To make a “breakpoint claim”—that is, to specify that the start and/or end of a variant are known to single base resolution—existing CIPOS and/or CIEND fields must be set to (0, 0) values. (Alternatively, if people prefer, we could set up a special value, for example CIPOS=PRECISE, for this purpose, but I think double zero works just fine.) If CIPOS and CIEND are not specified, it must be assumed that the call coordinates are not precise, but uncertainties are not available or not reported.
Exactly synchronise the lists of top level structural symbolic alleles and SVTYPE values
In this verison of the proposal, I'm back with my suggestion to completely synchronise the allowable values of the two lists. Since there will be already a way to discern exact (breakpoint) claims from inexact (e. g. read depth) claims, there is no need to mix the terms together between the symbolic alleles and the SVTYPE.
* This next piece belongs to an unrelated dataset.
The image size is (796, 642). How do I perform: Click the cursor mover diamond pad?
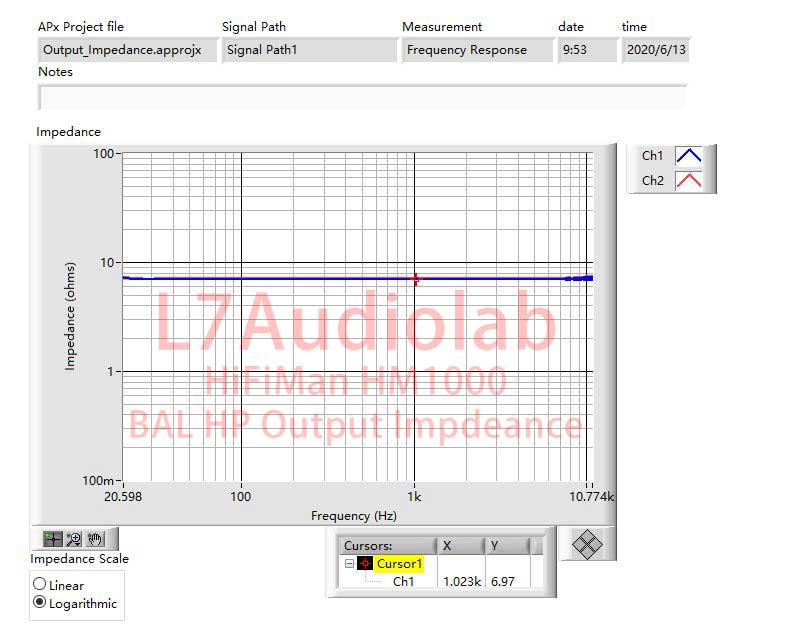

As far as I can see, this proposal addresses all concerns raised by @cwhelan:
- There will be a simple way to query the VCF for all duplications, whether they were discovered using breakpoints or read depth, because they will all have
ALT=DUP(possibly with subtypes) andSVTYPE=DUP. - There is a way to filter by precise and imprecise claims, using CIPOS/CIEND, without the need to mix different types in symbolic alleles and SVTYPEs.
- The spec will not be left in a broken state.
And the ones by @jmmut:
- This proposal retains as much backwards compatibility with the existing specification as possible; it only uses existing fields and is not introducing any new ones.
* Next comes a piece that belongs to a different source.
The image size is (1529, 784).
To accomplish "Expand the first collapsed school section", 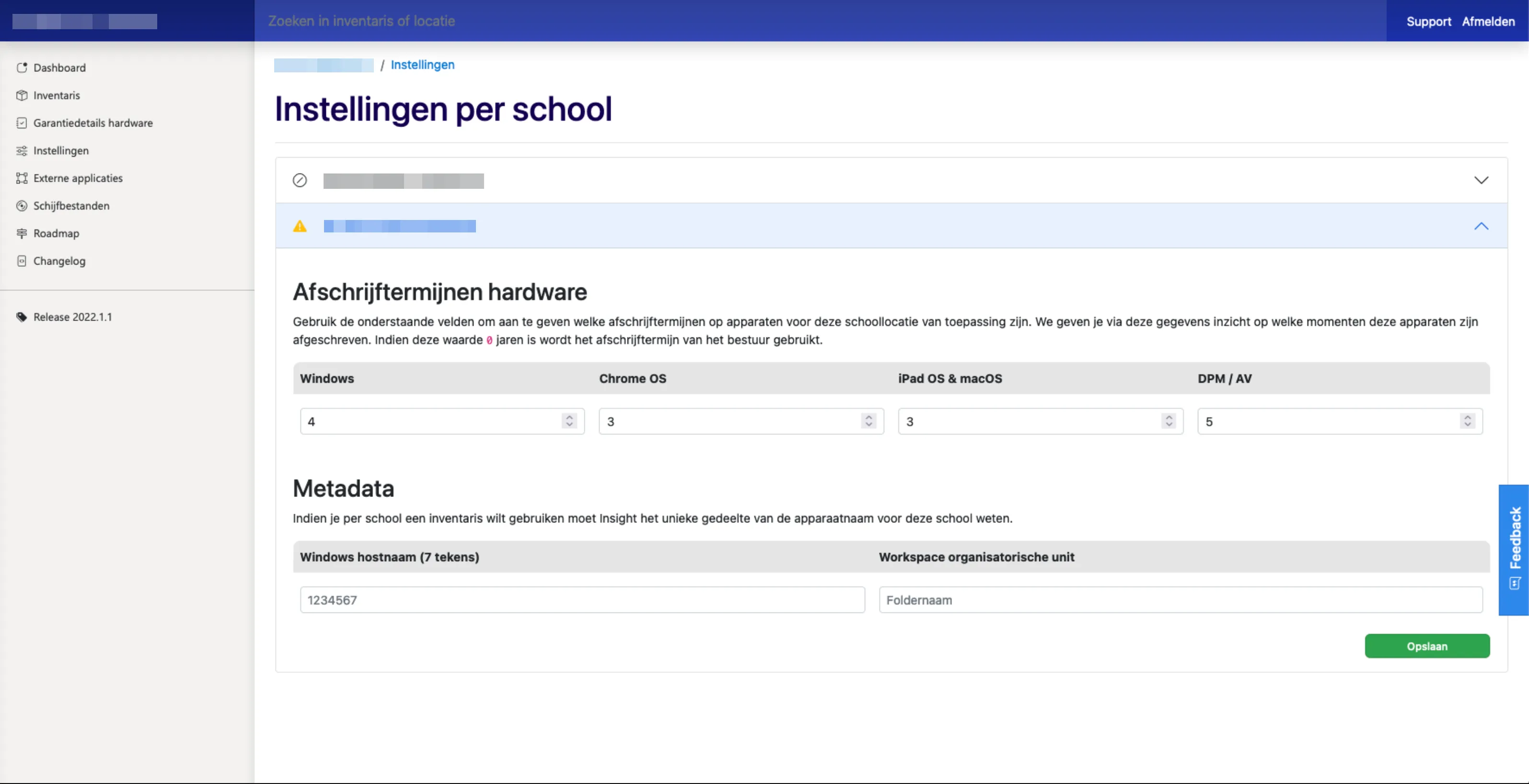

- It decouples breakpoint (“preciseness”) information from the actual variant type, allowing the users to specify a broad range of both precise and imprecise structural variant types.
- As for you question about specifying a non-tandem DUP with known insertion location: this will have to be done using BNDs; however, the current specification version also does not provide a way to do this, so there is no regression here. This new variant type can be possibly introduced in the future.
@d-cameron @cwhelan @jmmut Please let me know what you think.